## Problem statement
To complete the exercise, write out all the data exactly.

## Extracted material
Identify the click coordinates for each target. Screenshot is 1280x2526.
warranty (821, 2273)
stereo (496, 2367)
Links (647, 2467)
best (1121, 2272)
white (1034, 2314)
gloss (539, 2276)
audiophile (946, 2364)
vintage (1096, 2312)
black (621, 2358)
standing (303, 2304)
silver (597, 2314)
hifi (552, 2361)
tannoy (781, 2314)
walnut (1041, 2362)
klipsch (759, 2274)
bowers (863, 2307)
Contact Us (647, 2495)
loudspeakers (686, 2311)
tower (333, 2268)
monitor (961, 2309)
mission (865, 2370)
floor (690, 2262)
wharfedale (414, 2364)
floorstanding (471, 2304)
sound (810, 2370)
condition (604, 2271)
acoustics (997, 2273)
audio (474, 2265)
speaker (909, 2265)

## Answer to this problem
Identify the click coordinates for each target. Screenshot is 1280x2526.
warranty (821, 2273)
stereo (496, 2367)
Links (647, 2467)
best (1121, 2272)
white (1034, 2314)
gloss (539, 2276)
audiophile (946, 2364)
vintage (1096, 2312)
black (621, 2358)
standing (303, 2304)
silver (597, 2314)
hifi (552, 2361)
tannoy (781, 2314)
walnut (1041, 2362)
klipsch (759, 2274)
bowers (863, 2307)
Contact Us (647, 2495)
loudspeakers (686, 2311)
tower (333, 2268)
monitor (961, 2309)
mission (865, 2370)
floor (690, 2262)
wharfedale (414, 2364)
floorstanding (471, 2304)
sound (810, 2370)
condition (604, 2271)
acoustics (997, 2273)
audio (474, 2265)
speaker (909, 2265)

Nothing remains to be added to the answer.